## 課題
本文で、公園へ向かうときに片手に持っていたものは何か。

むしゃくしゃした気持ちを落ち着かせたくて
カメラを片手に散歩へ出る。

自分がどうしようもなくて悔しくて悲しくて
だけどそんな簡単に涙は出てこなくて。

ファインダーを覘く瞬間、訪れる心の静寂。

一通り収めると缶コーヒーを片手に公園へ赴いた。

風が強く伸びた髪が背後へ持っていかれる。
西日の差しかかったこの時間に吹く風は生ぬるく、
汗でべとつく肌にまとわりつくような湿気た空気が
夏を予感させた。

縁石に腰掛け横に置いた缶に手を伸ばす。
プルタブに指をかけると
いつの間にか見覚えのあるお客がそこにいた。

風で飛ばされてきたのか自ら望んでやってきたのかは
わからなかった。

彼はその狭い空間を壁に向かって永遠に
ぐるぐると廻りつづける。

てんとう虫の名前の由来は
確かお天道様に向かって飛ぶからだったっけ。

## 提供資料
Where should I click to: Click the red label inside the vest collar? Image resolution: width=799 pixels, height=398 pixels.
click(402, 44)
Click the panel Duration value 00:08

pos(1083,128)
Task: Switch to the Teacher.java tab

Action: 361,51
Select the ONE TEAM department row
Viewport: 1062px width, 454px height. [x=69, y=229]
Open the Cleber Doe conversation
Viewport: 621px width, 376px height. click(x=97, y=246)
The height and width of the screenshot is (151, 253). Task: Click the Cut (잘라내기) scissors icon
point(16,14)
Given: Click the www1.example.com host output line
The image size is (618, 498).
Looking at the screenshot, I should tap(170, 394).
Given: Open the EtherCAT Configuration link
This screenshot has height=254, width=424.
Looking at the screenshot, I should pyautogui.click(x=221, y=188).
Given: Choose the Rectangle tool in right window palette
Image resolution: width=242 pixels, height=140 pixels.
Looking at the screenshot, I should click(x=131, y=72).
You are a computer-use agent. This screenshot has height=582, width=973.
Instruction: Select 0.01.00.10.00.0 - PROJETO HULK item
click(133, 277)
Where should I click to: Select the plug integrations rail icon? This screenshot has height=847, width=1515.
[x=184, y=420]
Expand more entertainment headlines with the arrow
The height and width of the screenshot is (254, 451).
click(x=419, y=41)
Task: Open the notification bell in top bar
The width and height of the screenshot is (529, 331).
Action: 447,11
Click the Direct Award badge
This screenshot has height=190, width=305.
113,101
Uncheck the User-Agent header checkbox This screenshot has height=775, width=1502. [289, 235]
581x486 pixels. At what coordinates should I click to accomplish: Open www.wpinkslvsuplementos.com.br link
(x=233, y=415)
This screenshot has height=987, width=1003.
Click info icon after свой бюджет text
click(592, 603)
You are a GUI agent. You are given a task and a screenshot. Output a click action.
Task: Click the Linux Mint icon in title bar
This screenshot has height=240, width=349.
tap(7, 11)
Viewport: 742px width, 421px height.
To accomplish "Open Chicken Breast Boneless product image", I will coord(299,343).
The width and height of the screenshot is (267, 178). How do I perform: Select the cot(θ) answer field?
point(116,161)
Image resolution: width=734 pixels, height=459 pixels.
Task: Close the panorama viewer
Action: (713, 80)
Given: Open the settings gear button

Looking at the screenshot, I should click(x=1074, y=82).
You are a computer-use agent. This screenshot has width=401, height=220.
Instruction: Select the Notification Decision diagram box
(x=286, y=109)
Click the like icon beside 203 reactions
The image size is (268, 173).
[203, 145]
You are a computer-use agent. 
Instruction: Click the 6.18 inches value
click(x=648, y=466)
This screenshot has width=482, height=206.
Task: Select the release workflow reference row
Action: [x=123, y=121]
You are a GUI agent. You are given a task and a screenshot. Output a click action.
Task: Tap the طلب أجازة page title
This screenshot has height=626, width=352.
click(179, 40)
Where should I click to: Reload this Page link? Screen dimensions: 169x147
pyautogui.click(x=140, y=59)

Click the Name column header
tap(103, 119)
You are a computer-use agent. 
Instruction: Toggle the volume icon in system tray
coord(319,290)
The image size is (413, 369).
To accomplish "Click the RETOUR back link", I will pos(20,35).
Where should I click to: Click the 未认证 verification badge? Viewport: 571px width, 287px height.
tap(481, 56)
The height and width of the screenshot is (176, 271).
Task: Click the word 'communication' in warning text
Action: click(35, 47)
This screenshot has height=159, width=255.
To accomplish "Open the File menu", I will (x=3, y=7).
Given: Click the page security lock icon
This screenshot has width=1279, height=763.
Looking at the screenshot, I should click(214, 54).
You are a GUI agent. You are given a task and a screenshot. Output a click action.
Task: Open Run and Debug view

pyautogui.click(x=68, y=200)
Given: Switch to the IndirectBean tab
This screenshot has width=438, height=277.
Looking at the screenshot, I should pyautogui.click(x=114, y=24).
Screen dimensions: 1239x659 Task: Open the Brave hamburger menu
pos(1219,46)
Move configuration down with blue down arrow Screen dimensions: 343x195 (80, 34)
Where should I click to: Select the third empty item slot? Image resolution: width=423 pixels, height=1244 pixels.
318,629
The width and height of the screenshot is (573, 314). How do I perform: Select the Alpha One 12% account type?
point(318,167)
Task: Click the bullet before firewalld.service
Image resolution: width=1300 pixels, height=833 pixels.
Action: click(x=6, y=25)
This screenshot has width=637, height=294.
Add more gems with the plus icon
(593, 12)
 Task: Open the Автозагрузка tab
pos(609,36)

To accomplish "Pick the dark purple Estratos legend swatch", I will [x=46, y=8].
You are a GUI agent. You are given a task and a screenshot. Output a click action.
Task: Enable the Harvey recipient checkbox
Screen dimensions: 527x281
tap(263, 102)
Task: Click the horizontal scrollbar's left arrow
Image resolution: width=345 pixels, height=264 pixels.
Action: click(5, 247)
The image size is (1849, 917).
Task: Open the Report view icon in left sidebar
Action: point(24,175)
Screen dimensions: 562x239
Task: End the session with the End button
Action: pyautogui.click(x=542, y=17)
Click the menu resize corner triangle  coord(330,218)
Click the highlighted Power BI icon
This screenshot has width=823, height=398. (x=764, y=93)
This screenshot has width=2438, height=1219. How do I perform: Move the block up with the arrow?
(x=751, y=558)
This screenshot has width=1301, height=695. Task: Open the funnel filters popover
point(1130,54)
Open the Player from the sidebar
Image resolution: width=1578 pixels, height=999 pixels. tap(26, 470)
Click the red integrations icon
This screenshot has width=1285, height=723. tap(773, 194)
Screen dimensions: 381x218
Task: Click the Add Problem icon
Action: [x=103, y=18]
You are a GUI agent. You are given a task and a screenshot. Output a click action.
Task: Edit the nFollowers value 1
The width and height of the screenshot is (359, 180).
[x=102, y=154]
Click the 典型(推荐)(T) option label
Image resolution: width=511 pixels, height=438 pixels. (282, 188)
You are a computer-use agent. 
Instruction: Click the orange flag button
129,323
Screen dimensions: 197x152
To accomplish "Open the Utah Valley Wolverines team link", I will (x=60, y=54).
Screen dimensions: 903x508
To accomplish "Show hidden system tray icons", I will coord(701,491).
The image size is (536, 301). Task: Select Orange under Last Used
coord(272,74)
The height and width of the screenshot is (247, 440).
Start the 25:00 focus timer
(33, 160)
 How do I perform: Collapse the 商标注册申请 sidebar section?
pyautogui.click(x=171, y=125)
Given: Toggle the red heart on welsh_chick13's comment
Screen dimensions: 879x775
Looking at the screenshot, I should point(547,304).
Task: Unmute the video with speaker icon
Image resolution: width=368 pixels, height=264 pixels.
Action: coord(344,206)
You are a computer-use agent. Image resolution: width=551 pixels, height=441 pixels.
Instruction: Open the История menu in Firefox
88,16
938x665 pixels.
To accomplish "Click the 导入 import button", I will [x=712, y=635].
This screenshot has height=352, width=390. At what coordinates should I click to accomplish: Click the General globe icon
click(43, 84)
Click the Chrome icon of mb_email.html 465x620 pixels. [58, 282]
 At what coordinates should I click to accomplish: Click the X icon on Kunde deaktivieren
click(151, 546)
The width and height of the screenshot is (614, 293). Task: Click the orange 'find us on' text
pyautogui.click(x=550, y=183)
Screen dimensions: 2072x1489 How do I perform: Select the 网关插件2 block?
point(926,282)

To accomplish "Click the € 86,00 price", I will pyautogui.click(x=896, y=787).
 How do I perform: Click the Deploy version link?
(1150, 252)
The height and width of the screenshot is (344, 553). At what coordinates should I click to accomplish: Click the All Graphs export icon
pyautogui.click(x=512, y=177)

## 模範解答
缶コーヒー。